Fang Wang and Mark A. Burns. Chemical Engineering, University of Michigan, 2300 Hayward, 3074 H.H.Dow, Ann Arbor, MI 48109

Polymerase chain reaction (PCR) is one of the most versatile molecular biological techniques, playing an indispensable role in many genetic analyses. Relying on microfabrication and microfluidic technologies, miniaturized PCR devices have been developed to achieve rapid amplification with reduced cost of reagents and samples. Certain issues such as evaporative loss and reagent adsorption, which stem from the characteristics of the thermocycled reaction and the micro format itself, have to be considered in designing and constructing the microdevices. Here we present a valveless microfluidic droplet-based PCR device that has no evaporative losses and has amplification efficiencies comparable to benchtop reactions. In this device, aqueous droplets containing the reaction solutions are encapsulated in a continuous oil phase. Single reaction droplets with a maximum volume of 200nL can be formed reproducibly within tens of seconds. With on-chip heaters and temperature sensors, PCR of λDNA has been successfully performed in less than half the time required for PCR in a thermocylcer.

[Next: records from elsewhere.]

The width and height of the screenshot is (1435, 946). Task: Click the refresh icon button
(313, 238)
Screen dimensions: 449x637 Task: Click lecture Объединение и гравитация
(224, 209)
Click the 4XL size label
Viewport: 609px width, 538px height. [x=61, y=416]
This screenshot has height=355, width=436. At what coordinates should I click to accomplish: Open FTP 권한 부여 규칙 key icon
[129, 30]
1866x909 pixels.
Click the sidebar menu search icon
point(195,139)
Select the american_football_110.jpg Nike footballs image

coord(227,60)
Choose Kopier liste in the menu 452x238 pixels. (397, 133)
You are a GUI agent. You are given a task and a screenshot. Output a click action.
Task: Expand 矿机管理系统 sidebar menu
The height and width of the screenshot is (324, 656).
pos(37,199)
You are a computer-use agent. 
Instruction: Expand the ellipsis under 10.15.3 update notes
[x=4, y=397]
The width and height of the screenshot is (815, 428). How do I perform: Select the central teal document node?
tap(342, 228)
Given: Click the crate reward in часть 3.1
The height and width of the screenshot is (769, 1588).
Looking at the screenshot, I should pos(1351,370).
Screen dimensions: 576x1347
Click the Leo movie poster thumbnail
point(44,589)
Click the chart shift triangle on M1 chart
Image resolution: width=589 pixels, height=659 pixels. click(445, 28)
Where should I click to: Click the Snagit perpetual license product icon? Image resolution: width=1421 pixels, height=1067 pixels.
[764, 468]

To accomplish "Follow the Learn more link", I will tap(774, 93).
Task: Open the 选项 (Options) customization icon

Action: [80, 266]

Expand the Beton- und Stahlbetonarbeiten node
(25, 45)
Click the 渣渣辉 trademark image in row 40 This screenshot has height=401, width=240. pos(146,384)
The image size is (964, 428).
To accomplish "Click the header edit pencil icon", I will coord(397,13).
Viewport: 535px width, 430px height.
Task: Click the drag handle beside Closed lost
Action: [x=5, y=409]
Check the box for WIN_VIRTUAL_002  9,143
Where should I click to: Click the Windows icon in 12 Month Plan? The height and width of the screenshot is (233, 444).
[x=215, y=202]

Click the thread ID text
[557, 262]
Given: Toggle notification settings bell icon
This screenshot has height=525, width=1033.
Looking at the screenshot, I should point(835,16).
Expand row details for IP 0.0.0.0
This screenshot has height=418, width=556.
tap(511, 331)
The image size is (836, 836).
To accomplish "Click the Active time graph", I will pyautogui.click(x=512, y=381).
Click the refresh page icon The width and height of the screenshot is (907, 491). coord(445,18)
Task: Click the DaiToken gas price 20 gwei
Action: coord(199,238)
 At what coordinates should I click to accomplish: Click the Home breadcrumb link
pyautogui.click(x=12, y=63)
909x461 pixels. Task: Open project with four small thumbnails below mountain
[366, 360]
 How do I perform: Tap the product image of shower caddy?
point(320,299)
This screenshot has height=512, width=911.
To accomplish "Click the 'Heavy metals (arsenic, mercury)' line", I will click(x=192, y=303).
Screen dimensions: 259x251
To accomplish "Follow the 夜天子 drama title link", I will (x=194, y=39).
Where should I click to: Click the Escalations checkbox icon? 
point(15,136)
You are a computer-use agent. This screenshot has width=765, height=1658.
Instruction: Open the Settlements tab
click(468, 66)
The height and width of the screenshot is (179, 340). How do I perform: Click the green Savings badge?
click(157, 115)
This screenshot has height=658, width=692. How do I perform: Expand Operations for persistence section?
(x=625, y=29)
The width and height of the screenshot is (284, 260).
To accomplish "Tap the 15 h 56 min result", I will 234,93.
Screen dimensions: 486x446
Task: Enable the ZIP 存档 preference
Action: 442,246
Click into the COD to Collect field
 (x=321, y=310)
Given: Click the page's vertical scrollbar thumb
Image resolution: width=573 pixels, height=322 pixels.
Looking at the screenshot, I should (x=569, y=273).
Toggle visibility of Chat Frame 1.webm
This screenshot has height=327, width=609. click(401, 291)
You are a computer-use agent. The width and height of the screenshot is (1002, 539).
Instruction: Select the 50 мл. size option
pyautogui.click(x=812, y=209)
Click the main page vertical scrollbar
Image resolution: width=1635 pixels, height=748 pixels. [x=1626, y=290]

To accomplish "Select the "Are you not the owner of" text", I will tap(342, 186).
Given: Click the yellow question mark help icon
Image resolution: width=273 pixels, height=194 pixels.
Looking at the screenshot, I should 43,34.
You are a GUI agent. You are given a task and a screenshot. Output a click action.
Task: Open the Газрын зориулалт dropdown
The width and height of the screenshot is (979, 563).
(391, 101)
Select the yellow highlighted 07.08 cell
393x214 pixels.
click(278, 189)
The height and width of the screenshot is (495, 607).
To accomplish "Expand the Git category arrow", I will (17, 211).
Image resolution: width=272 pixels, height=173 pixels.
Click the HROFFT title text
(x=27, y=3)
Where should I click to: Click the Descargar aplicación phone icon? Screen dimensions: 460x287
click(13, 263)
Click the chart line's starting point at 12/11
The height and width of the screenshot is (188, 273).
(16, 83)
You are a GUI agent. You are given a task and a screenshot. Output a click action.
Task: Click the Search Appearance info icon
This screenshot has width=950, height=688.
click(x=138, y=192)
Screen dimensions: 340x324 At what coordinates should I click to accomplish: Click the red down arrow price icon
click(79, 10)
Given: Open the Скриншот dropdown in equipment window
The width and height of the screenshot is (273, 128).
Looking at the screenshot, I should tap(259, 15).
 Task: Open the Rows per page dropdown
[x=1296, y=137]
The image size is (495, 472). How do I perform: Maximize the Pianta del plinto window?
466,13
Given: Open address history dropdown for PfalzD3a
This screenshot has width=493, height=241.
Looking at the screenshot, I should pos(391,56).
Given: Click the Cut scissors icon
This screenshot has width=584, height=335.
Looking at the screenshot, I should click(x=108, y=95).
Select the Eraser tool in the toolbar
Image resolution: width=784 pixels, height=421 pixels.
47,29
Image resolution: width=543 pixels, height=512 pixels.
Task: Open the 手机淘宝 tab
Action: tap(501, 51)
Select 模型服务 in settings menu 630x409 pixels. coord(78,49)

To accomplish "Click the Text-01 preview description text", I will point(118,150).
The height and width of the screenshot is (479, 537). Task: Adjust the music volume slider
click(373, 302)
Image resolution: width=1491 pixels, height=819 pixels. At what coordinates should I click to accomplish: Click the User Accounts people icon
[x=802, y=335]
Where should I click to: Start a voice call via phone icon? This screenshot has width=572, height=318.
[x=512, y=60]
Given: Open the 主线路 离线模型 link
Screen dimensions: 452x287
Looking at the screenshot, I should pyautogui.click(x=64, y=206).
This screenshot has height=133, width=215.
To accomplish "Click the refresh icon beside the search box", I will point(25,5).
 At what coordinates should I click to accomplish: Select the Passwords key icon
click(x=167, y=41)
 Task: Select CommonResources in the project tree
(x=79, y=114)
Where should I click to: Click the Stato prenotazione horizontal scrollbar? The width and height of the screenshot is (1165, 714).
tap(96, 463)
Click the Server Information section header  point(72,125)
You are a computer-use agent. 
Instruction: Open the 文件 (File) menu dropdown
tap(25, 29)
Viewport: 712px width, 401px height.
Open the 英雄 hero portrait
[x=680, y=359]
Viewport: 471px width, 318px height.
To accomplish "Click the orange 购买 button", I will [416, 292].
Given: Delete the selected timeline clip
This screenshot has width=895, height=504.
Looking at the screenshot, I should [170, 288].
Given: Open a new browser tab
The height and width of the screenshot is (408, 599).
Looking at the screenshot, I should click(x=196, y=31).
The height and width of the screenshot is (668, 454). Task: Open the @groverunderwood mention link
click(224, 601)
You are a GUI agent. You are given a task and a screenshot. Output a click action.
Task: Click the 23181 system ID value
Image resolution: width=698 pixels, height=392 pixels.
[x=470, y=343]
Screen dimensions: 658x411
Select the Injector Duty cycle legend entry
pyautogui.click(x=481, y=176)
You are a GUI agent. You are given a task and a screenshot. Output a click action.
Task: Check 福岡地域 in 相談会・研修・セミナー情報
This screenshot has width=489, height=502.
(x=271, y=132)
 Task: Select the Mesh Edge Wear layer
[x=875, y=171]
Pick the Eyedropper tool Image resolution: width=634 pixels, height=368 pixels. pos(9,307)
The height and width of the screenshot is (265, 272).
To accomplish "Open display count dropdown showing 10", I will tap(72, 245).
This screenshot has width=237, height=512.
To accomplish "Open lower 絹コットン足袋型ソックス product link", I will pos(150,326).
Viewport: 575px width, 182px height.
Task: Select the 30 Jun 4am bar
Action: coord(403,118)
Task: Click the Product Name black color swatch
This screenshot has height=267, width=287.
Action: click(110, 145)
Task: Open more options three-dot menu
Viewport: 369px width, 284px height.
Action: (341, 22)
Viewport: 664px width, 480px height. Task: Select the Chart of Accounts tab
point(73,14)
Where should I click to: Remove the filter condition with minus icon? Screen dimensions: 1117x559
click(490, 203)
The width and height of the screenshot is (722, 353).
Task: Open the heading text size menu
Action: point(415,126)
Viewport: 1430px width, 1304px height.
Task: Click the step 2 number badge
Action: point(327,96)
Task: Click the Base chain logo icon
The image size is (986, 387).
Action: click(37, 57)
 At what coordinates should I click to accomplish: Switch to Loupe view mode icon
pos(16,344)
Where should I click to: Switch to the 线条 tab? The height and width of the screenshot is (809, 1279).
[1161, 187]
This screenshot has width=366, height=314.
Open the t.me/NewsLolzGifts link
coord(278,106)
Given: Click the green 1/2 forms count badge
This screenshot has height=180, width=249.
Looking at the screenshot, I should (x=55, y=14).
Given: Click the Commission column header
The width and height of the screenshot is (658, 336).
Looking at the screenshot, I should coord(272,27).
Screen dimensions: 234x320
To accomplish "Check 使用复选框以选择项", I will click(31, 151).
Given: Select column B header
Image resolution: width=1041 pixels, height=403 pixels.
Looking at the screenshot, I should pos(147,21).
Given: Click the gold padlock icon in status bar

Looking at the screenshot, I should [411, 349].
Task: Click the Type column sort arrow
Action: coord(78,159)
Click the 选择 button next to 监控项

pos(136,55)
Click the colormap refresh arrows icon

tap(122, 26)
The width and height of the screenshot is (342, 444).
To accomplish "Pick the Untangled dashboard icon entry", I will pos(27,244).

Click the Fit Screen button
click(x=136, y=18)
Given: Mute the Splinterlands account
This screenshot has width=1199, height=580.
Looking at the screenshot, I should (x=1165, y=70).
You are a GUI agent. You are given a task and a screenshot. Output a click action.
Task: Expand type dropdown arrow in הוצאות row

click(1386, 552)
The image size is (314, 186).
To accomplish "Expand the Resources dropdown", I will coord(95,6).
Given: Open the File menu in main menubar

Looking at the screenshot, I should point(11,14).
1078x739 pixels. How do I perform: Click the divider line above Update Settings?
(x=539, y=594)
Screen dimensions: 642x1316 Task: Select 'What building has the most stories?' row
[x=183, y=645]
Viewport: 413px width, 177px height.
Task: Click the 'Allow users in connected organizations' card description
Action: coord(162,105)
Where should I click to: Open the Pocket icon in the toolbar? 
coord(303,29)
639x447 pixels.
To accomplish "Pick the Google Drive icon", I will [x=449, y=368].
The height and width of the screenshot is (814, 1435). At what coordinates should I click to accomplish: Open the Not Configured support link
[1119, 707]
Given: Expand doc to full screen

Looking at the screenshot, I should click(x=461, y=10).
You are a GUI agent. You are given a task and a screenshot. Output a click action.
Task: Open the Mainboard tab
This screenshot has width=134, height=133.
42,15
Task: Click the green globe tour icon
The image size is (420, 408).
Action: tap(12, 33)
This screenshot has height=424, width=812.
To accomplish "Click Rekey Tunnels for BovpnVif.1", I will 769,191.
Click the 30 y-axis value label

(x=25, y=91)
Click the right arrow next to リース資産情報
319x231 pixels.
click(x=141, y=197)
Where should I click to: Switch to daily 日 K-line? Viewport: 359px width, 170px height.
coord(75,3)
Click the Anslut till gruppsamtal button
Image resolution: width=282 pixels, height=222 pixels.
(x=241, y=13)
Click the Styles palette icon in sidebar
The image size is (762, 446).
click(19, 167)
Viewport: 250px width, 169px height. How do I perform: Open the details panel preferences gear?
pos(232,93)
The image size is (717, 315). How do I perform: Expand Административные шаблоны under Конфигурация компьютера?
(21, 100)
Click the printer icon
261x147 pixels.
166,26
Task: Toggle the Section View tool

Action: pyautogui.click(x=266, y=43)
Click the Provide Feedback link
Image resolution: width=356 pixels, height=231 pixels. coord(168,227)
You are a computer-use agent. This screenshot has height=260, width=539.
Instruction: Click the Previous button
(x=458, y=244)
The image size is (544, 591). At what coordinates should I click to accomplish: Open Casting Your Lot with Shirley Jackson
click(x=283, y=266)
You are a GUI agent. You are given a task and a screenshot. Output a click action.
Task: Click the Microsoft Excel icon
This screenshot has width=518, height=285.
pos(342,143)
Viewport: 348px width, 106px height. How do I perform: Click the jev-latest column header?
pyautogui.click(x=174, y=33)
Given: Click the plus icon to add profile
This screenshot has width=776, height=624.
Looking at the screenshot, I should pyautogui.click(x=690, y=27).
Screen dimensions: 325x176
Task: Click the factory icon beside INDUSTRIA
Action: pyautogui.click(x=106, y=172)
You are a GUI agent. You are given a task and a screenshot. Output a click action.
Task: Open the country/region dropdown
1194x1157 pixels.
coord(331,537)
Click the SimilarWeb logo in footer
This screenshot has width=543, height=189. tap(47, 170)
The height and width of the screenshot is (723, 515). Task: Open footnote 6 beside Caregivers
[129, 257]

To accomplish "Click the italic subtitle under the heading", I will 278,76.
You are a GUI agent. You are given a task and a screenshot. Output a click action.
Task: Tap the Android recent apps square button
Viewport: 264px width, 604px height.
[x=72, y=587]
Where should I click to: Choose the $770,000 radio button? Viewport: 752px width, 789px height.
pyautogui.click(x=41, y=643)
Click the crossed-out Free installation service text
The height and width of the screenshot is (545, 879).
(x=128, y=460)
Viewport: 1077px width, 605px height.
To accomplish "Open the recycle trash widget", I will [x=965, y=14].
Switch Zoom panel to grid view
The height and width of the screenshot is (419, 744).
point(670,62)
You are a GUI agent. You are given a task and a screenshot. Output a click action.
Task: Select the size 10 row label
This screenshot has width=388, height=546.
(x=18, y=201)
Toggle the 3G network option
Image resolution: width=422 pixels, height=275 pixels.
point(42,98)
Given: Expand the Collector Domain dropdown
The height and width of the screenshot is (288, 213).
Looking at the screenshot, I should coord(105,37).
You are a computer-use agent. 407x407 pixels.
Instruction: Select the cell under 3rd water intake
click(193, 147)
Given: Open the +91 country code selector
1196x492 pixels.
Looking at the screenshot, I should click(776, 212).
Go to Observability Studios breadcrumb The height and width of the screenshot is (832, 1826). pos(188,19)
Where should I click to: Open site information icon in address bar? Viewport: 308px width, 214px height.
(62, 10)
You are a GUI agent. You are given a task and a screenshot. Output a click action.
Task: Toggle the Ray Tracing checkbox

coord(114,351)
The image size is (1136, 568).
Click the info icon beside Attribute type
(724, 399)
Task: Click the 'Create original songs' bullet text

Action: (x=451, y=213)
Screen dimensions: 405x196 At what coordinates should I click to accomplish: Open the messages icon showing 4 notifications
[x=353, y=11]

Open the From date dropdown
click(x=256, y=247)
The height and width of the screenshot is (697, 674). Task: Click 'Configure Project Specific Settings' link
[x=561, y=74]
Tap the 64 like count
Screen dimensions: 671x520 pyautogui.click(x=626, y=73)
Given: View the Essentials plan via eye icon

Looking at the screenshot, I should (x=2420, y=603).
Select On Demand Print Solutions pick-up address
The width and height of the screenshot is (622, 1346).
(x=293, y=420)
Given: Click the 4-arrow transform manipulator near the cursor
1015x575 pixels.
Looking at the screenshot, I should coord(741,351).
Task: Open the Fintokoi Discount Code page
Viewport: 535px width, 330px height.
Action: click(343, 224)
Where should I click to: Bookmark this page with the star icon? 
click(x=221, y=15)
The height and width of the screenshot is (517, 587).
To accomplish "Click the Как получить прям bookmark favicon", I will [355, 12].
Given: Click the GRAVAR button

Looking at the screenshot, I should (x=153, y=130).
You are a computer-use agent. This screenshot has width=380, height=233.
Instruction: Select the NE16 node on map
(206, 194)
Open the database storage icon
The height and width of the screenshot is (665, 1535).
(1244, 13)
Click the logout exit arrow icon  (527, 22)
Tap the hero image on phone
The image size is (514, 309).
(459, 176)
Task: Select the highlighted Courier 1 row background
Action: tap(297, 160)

By using a FRET probe, the amplification can be detected in situ and in real time using fluorescent microscopy. The fluorescent intensity of the amplified products increases with the increase of template DNA concentration, and increases to a maximum value with the increase of cycle numbers. A higher polymerase concentration is still required in the droplet-based reaction to give on-chip amplifications comparable to benchtop results but the optimum Magnesium ion concentration is the same for both systems.